Das in verschiedenen Disziplinen vorhandene Wissen über die Anforderungen und den Einfluss räumlicher Eigenschaften auf Lernende und Lehrende wird derzeit jedoch isoliert voneinander betrachtet - ein Wissenstransfer ist ausständig. Gleichzeitig sind in der bestehenden wissenschaftlichen Auseinandersetzung die spezifischen Anforderungen an Lern- und Innovationsräume im Weiterbildungsbereich kaum untersucht, obwohl bekannt ist, dass sich die Erwachsenenbildung erheblich vom Lernen von SchülerInnen im formalen Bildungssystemen unterscheidet.


Abbildung 1: Komplexe Mensch-Gebäude Wechselwirkung, eigene Darstellung nach Rashid / Zimring (2008)
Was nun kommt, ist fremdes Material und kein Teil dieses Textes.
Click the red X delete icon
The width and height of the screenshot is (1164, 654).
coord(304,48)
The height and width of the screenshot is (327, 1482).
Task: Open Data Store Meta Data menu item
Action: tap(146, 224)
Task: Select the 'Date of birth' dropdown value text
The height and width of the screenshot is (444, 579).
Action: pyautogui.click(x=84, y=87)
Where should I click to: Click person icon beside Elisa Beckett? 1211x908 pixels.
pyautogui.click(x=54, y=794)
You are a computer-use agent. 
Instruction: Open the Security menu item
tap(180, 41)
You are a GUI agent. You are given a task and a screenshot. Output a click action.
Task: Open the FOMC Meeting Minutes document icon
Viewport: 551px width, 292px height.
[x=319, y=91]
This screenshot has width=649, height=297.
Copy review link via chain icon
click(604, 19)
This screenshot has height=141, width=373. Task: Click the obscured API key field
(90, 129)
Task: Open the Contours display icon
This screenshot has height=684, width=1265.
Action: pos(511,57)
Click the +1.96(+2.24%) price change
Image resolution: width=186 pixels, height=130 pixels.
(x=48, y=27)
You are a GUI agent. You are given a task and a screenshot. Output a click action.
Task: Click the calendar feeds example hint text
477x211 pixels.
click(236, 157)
Abbildung 1: Komplexe Mensch-Gebäude Wechselwirkung, eigene Darstellung nach Rashid / Zimring (2008)


Projektziele und Inhalte

Ziel des Projektes ist es, den Einfluss der Gestaltung von multidimensionalen Lern- und Innovationsräumen auf den Erfolg von Weiterbildungsmaßnahmen im Kontext aktueller gesellschaftlicher und technologischer Entwicklungen zu untersuchen. Dies erfolgt durch die Integration der wissenschaftlichen Expertise verschiedener Fachdisziplinen im Rahmen eines transdisziplinären Prozesses, anhand konkreter Fallstudien und unter Einbeziehung aller relevanten Stakeholder.
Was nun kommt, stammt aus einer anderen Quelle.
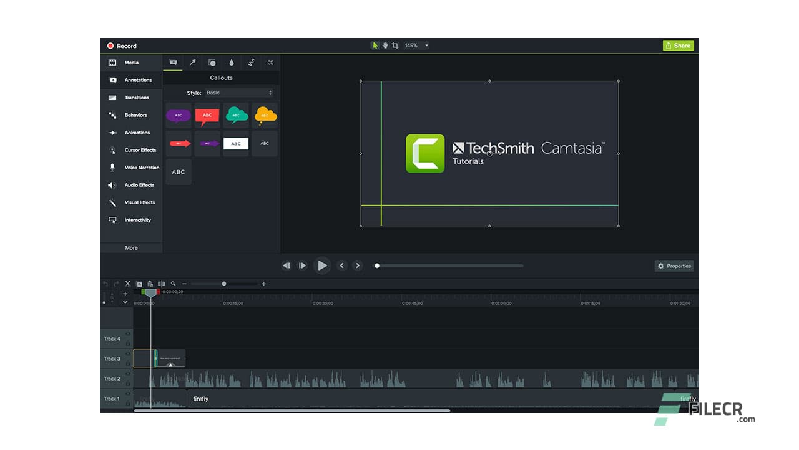799x450 pixels.
Task: Open the Blur and Highlight annotations
Action: pyautogui.click(x=232, y=63)
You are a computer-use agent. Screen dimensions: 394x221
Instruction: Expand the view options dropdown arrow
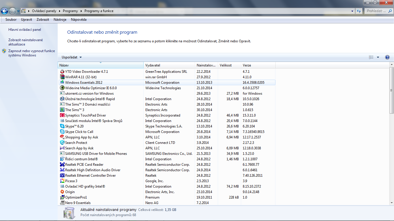378,57
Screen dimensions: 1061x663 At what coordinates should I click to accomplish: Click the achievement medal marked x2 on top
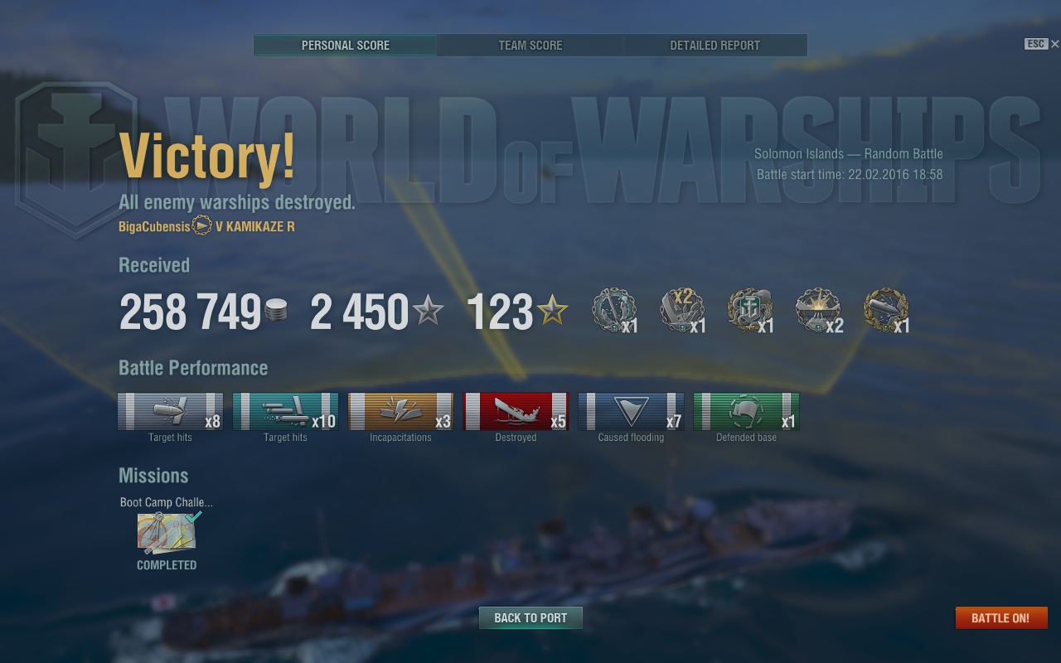pos(682,310)
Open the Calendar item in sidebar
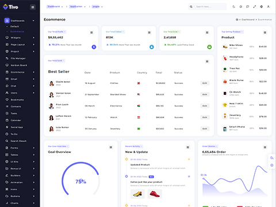 pos(16,120)
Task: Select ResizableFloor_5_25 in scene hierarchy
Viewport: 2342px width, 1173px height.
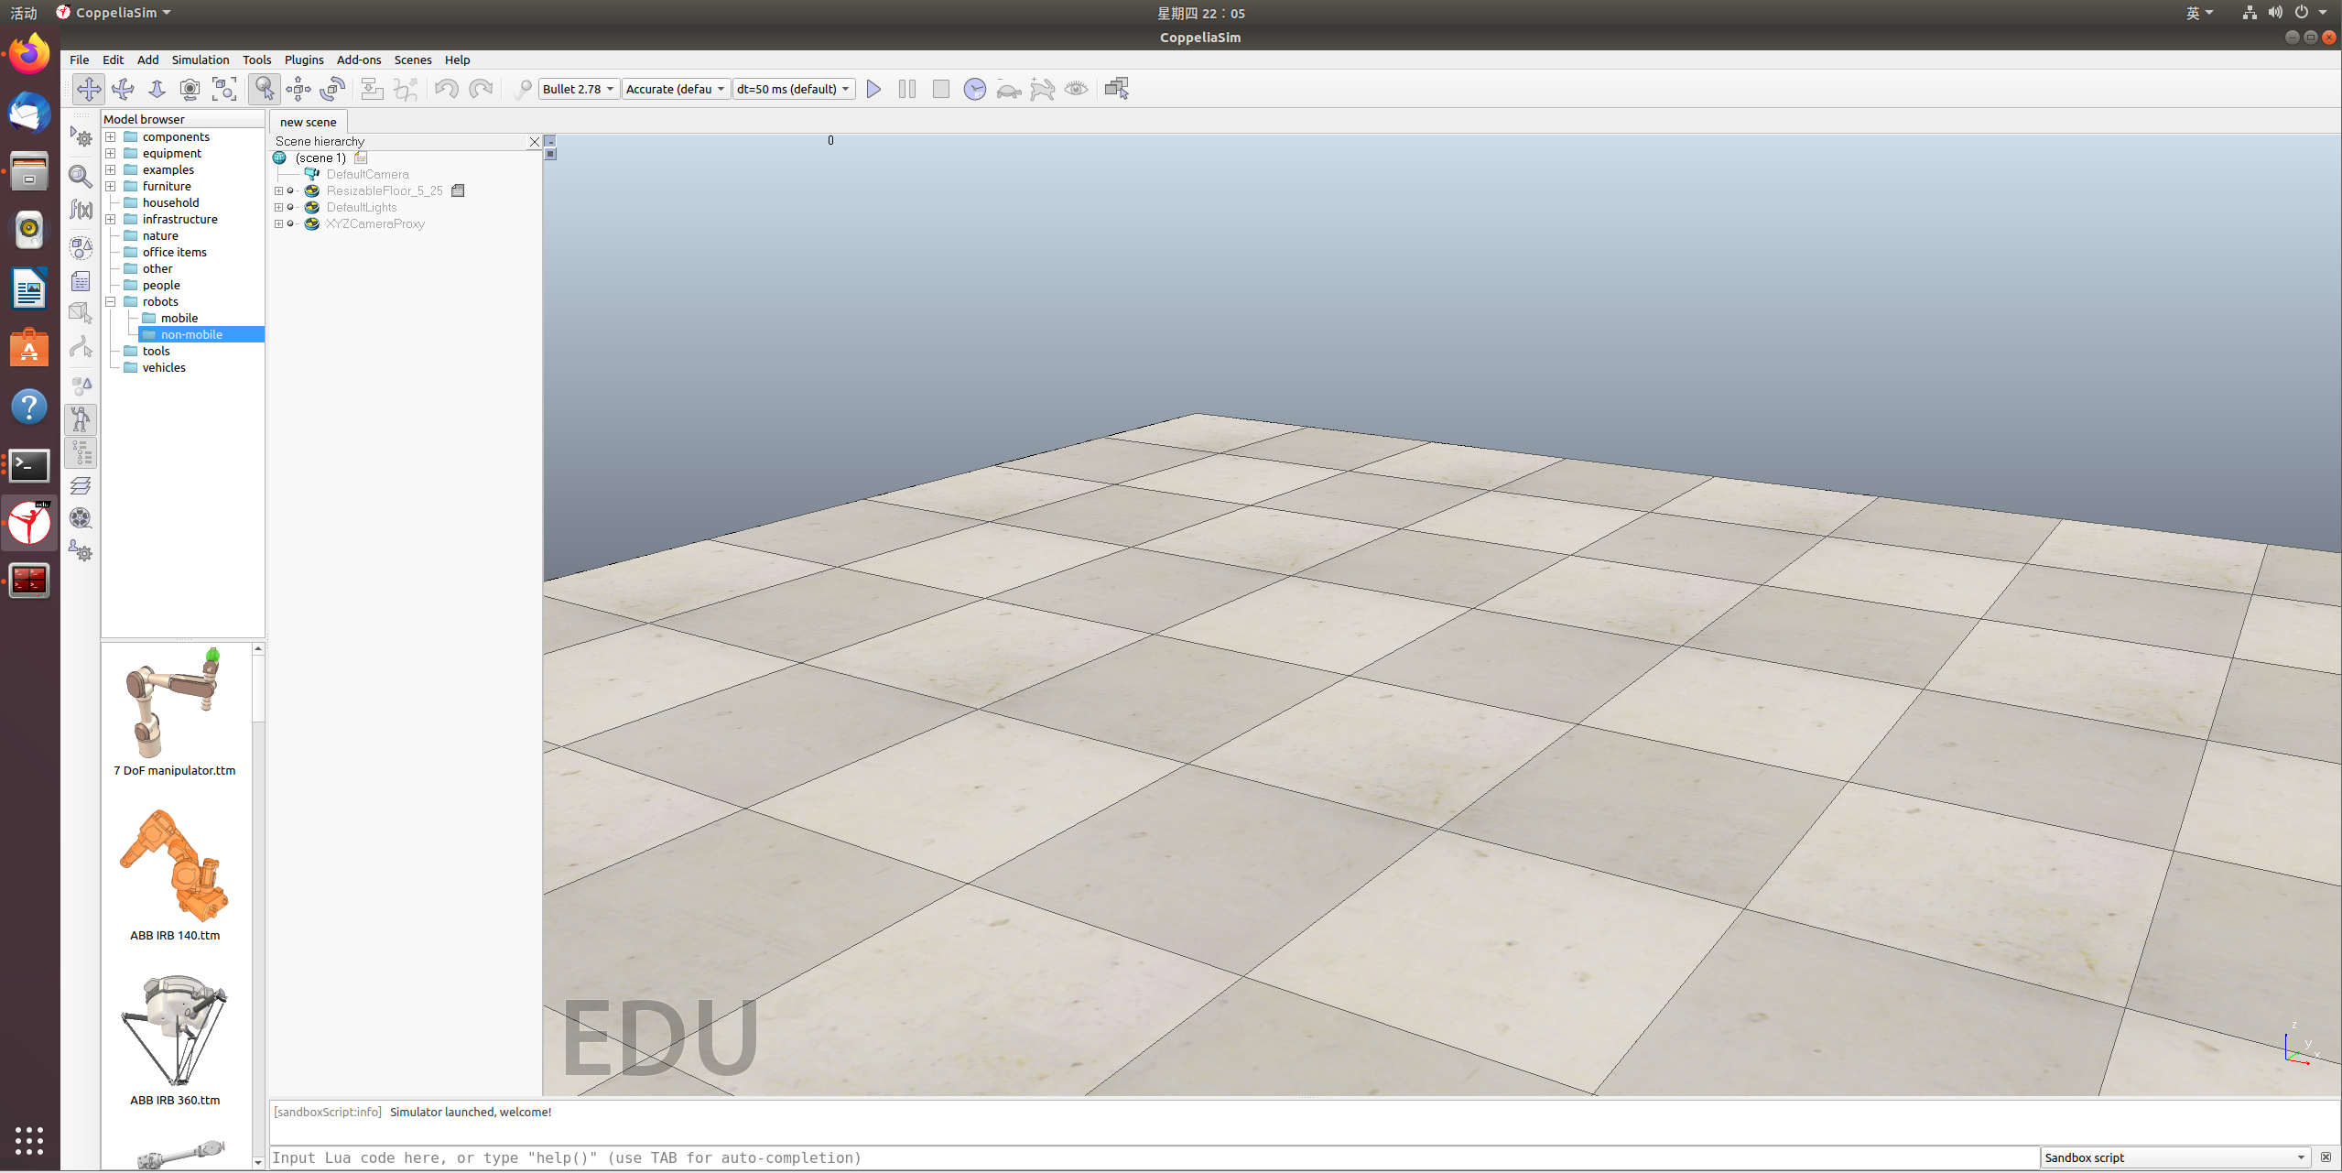Action: click(385, 190)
Der Fokus wird dabei zunächst auf die Konsolidierung der disziplinären Theorien und die kollaborative Entwicklung geeigneter Forschungsmethoden für die Untersuchung der Zusammenhänge zwischen den räumlichen Eigenschaften von Lern- und Innovationsräumen und der Wirksamkeit und Kosteneffektivität von Weiterbildungs- und Innovationsprozessen gelegt.
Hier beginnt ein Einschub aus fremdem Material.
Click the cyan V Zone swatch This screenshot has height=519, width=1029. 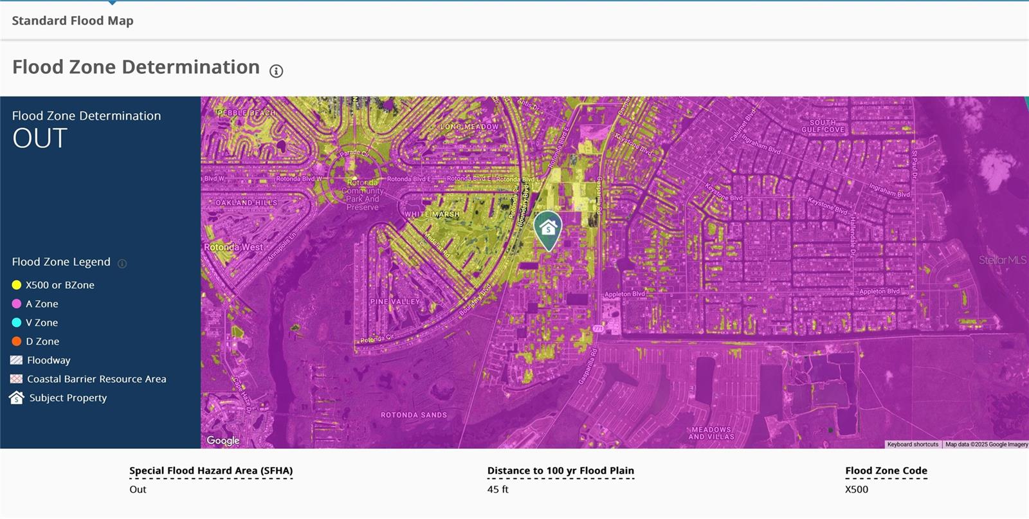(17, 323)
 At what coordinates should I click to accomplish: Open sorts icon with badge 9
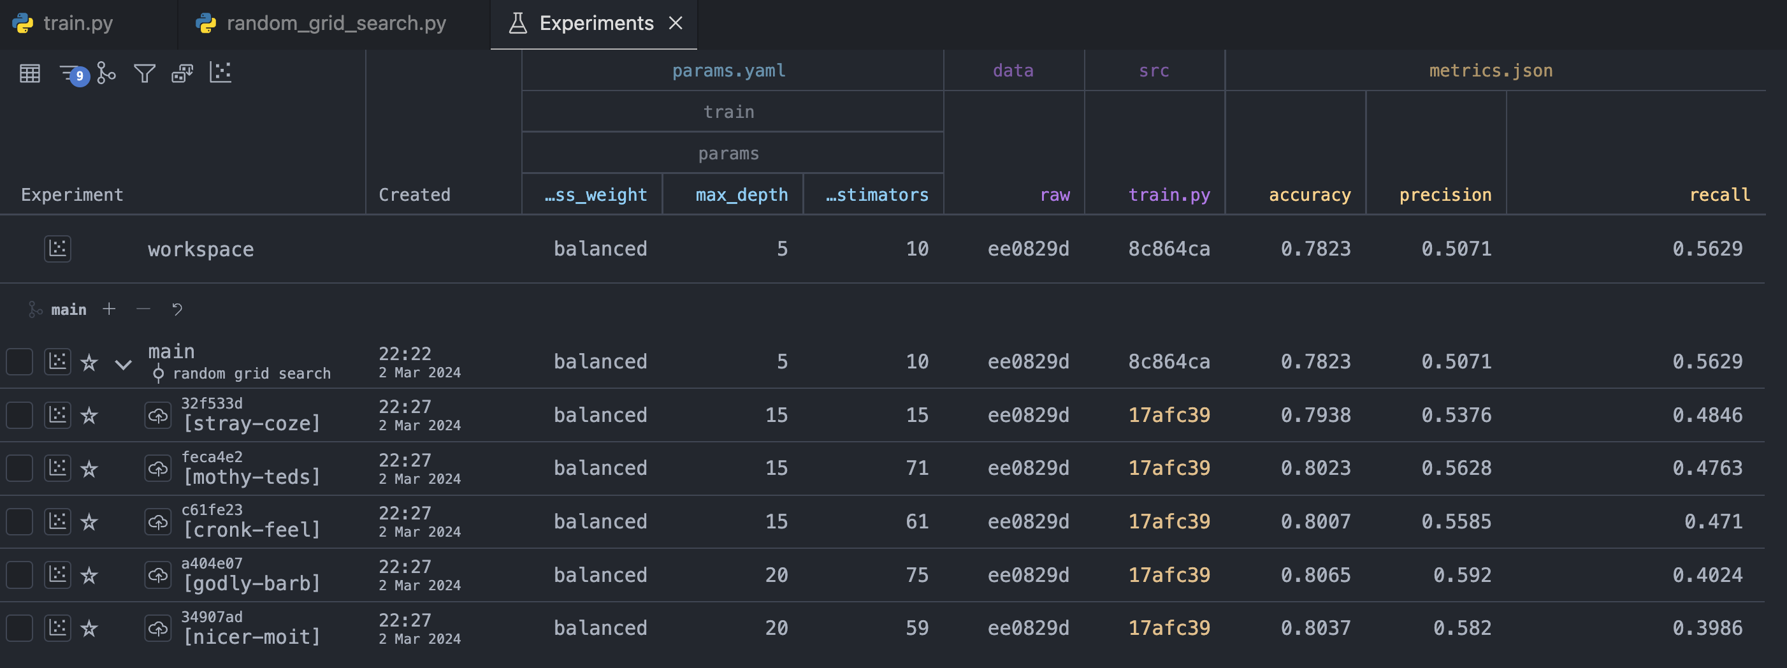click(x=71, y=74)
In weiterer Folge werden auf Basis verfügbarer evidenzbasierter Forschungsergebnisse beispielhaft konkrete Anforderungen an die räumliche und bauliche Gestaltung identifiziert. Aktuelle und prognostizierte gesellschaftliche und technologische Entwicklungen wie zunehmende Internationalisierung, Digitalisierung, die Etablierung neuer Lehr- und Lernmethoden, etc. sollen dabei Berücksichtigung finden.

Eine weitere Zielsetzung des Projektes ist es, die Grundlagen und Rahmenbedingungen für die Weiterentwicklung und Weiterführung des interdisziplinären Forschungsfeldes und der initiierten department- und fakultätsübergreifenden Kooperationen zu schaffen.





[1] Ulrich, R. (1984): View through a window may influence recovery from surgery, in: Science, Heft 4647 (224) 27.04.1984, S. 420–421.